Nel senso che il pessimismo dei consumatori e degli investitori sarebbe ancora maggiore. L’11 settembre ha provocato infatti una reazione volontaristica, direi “patriottica”. E ha spinto l’amministrazione a varare un pacchetto straordinario di aiuti all’economia. Il terrorismo ha insomma distolto l’attenzione dalla reale situazione della nostra economia, dalla sua debolezza, dai suoi vizi. Ora ci vorrà tempo per superare i danni creati dagli scandali. Ma adesso si cominciano per lo meno ad ascoltare le prime serie riflessioni sullo stato dell’economia. Come dice la vecchia teoria: quando il fiume è pieno, non si vedono le pietre sul fondo; quando è vuoto, le pietre vengono fuori tutte. Ormai è diventato un problema politico. E la Sec, l’Organo di controllo dei mercati, si vede costretta ad agire. Ma fino a questo momento non ho visto alcuna azione adeguata.
L’incertezza di consumatori e investitori è aggravata anche da una crescita economica contraddittoria. La recessione del 2001, pur breve e morbida, è in realtà la somma di due recessioni, dovute rispettivamente all’esaurimento del ciclo delle scorte e del ciclo degli investimenti. Per quanto riguarda le scorte, ci sono segni di recupero. Ma per gli investimenti, ancora niente. In più, c’è il problema dell’alto indebitamento delle famiglie americane, che continuano a consumare e a indebitarsi. Oggi, il tasso di risparmio delle famiglie statunitensi è attestato attorno all’1 per cento del reddito. Non può evidentemente scendere. Per contro, non può neanche salire, perché questo significherebbe, appunto, una riduzione dei consumi, dannosa per l’economia.
Infine, il protezionismo di Bush. Per tutti gli anni Novanta la crescita economica mondiale è stata determinata in buona parte dalla liberalizzazione degli scambi e dallo sviluppo dei cosiddetti Paesi emergenti. Per questo, trovo estremamente dannoso l’atteggiamento della Casa Bianca: basta pensare ai dazi sull’acciaio o al “Farm Bill”, la nuova legge che riempie di sussidi gli agricoltori americani. In questo modo si rischia di bloccare ogni ulteriore liberalizzazione del commercio mondiale. E di aggravare le condizioni dei Paesi meno sviluppati, col pericolo di un aumento dei rancori, della povertà, della disperazione di buona parte dell’umanità.

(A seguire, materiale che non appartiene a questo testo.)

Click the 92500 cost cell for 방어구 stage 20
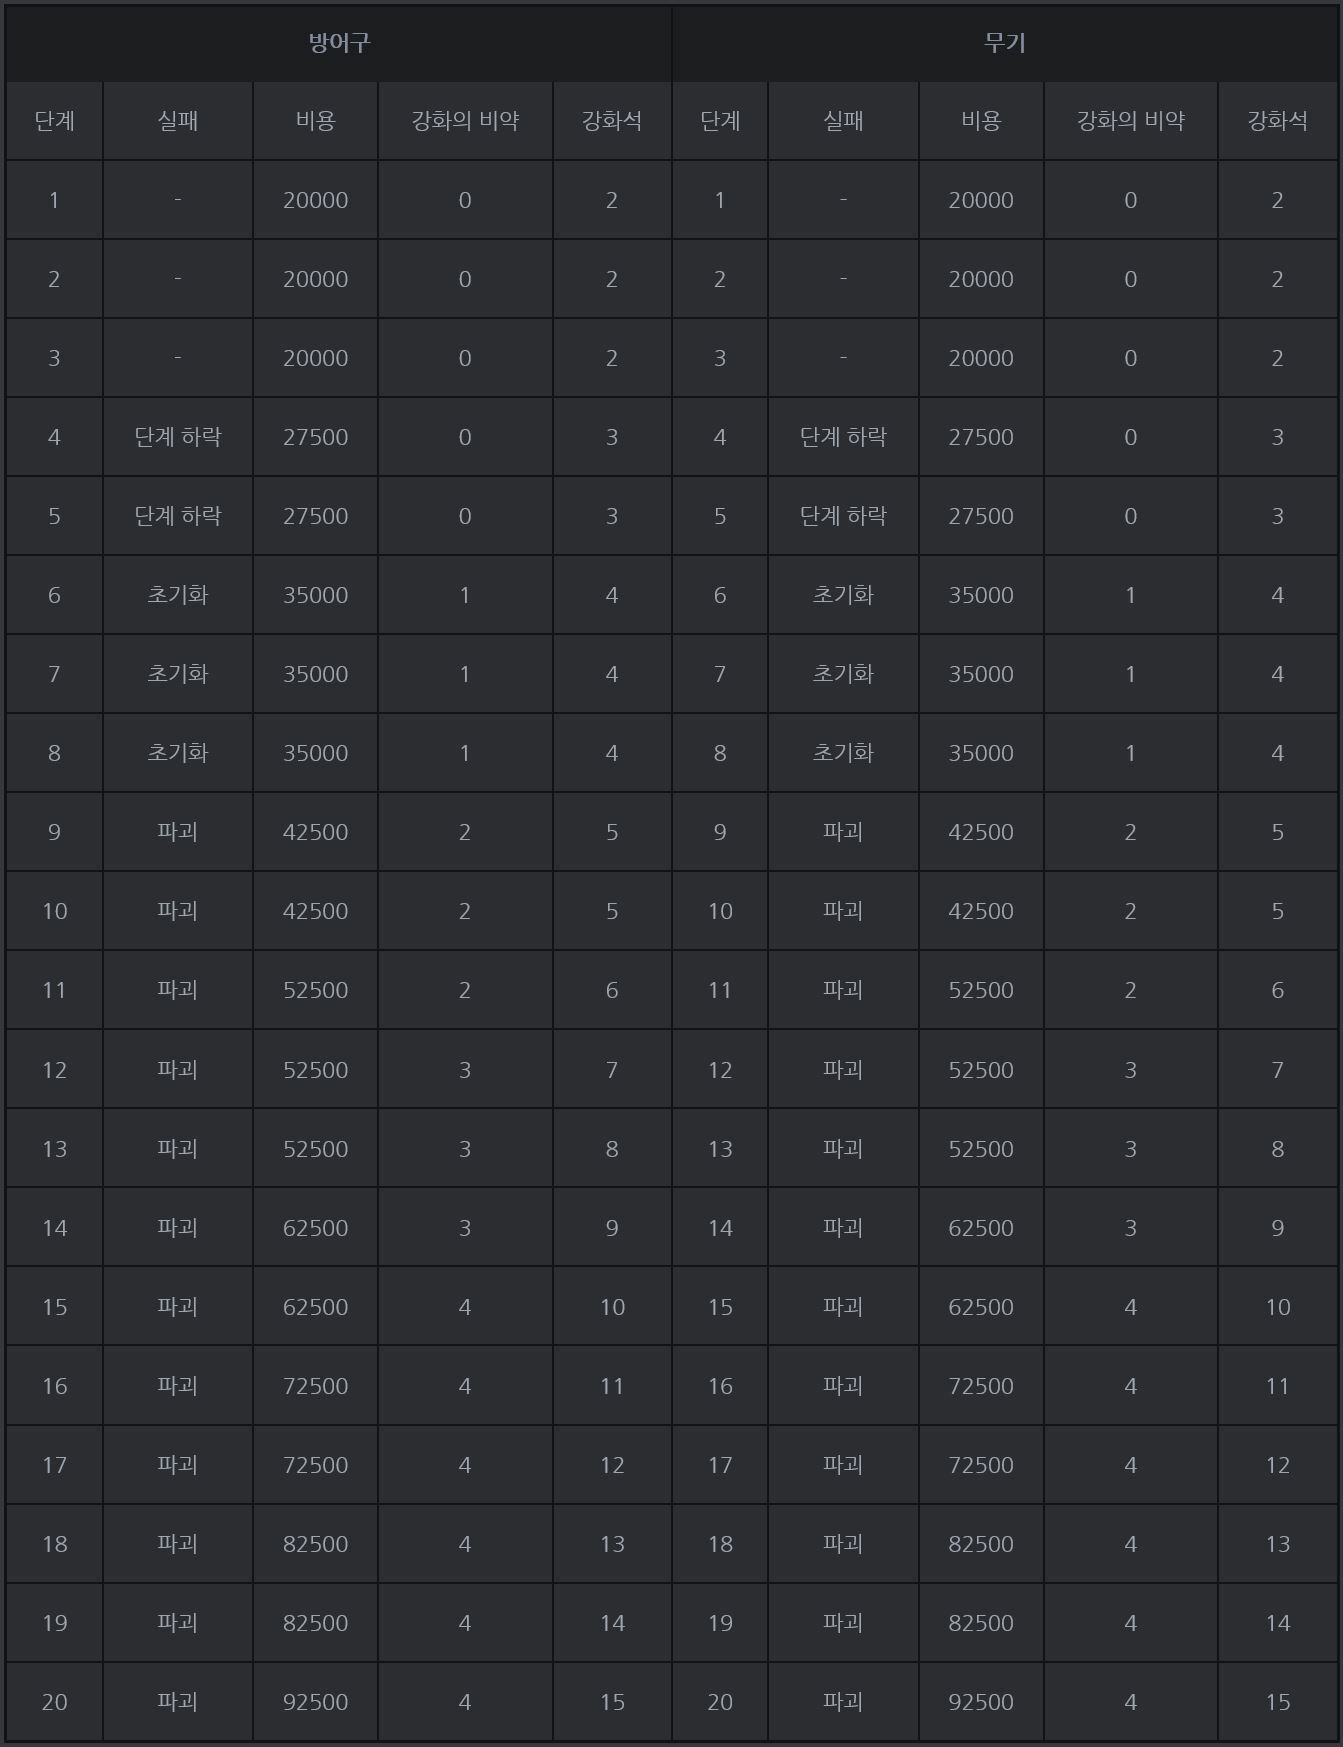 coord(315,1702)
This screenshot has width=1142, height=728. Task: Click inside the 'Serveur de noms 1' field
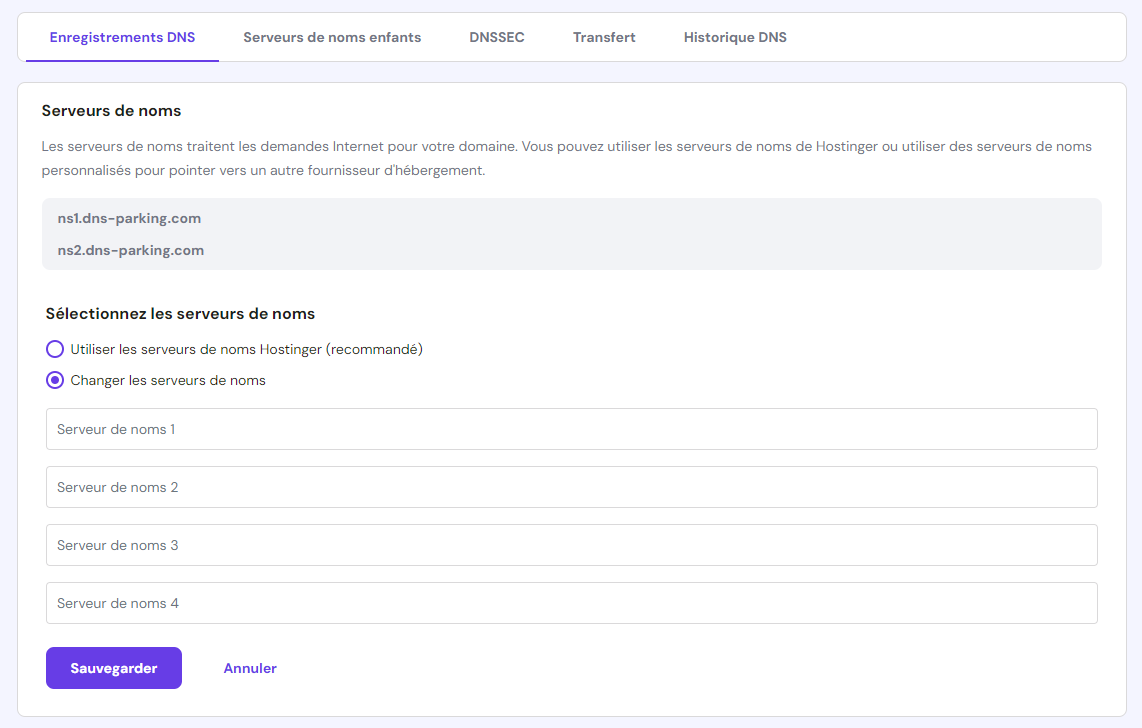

A parole, Bush dice di essere per il libero commercio, ma nei fatti sta andando nella direzione esattamente opposta. E’ certamente vero che anche la politica agricola europea è da biasimare. Ma c’è una differenza oggettiva. Perlomeno, l’Europa se ne sta rendendo conto. E, a differenza dell’America, incomincia a muoversi nella direzione giusta.